'''

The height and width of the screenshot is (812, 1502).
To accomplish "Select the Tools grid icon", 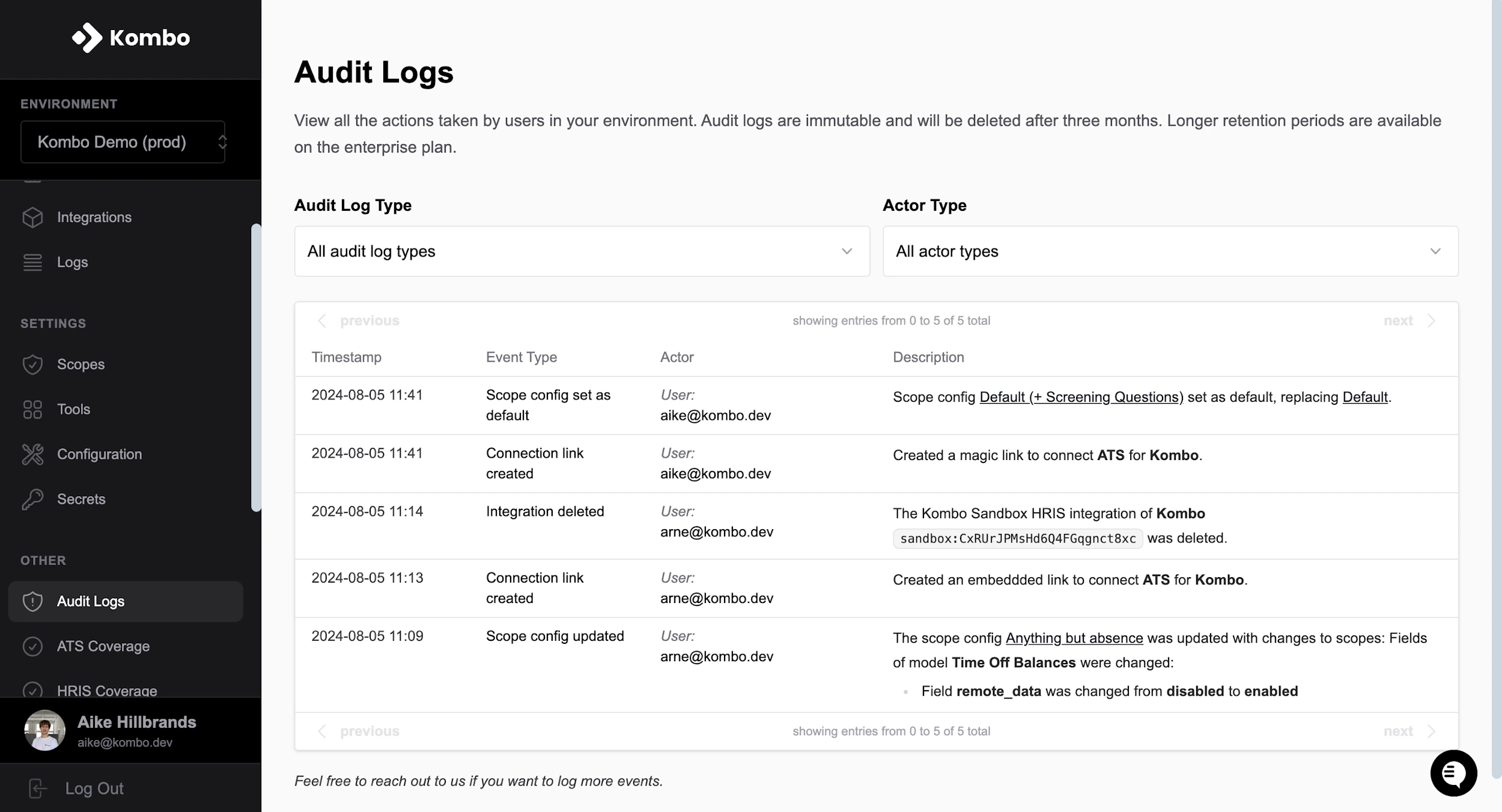I will pos(32,409).
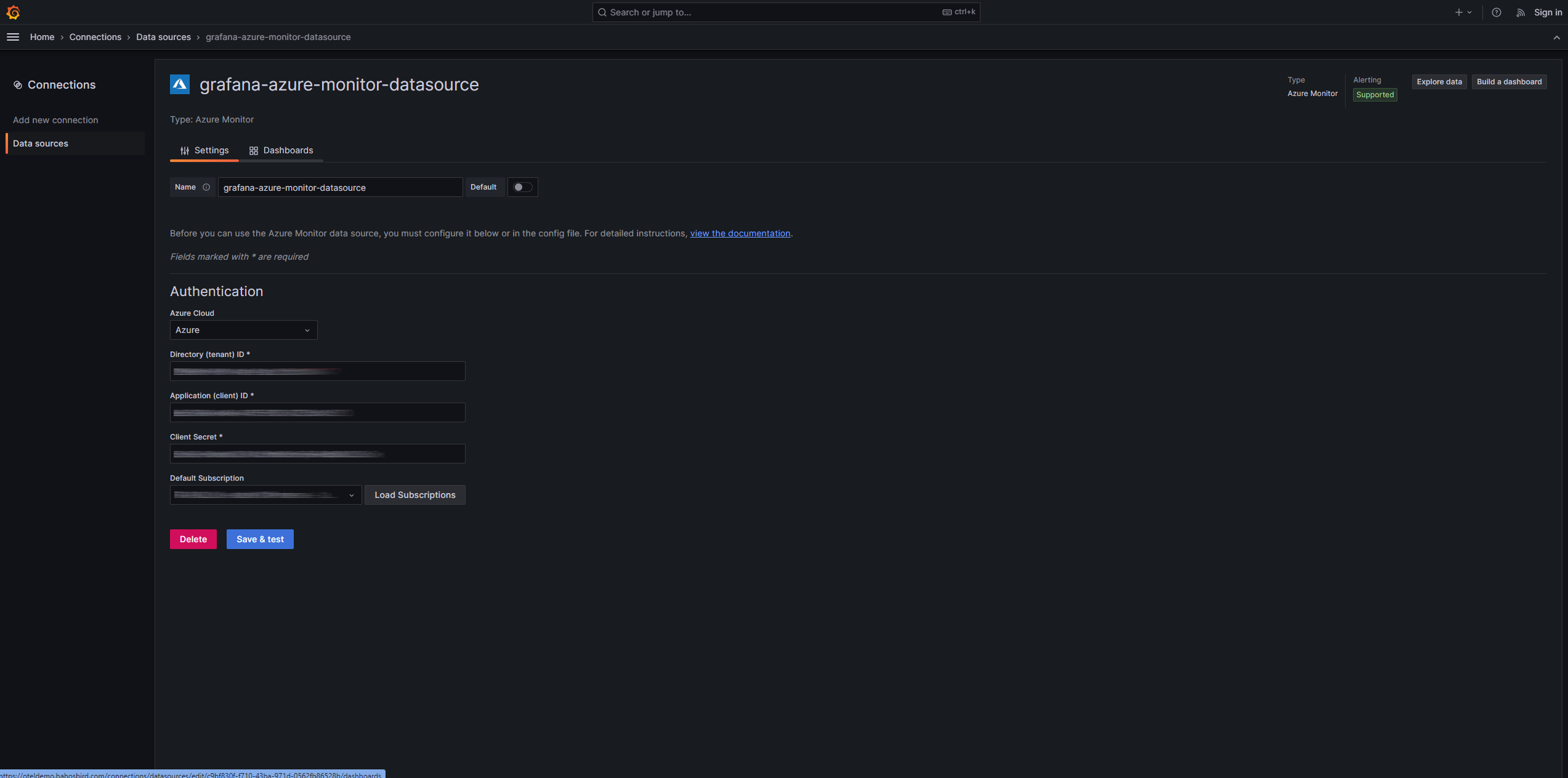Screen dimensions: 1568x778
Task: Select the Settings tab
Action: (x=204, y=150)
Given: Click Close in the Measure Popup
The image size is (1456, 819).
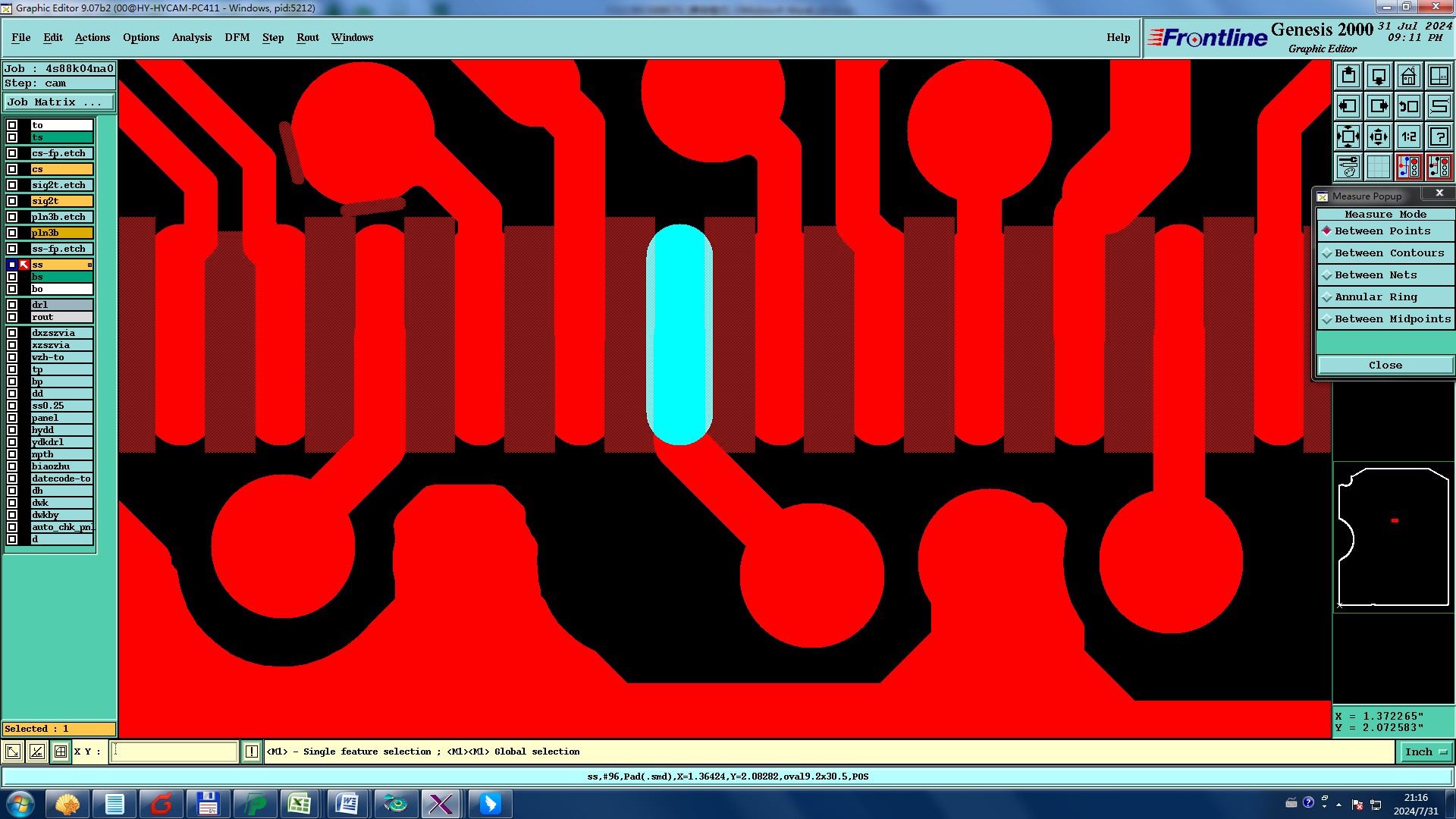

'''

Work item: The copy must begin at the line containing "Given: Click Close in the Measure Popup" and end at the last line of the data above, with every line retyped exactly and no pictures included.

Response to this exercise:
Given: Click Close in the Measure Popup
The image size is (1456, 819).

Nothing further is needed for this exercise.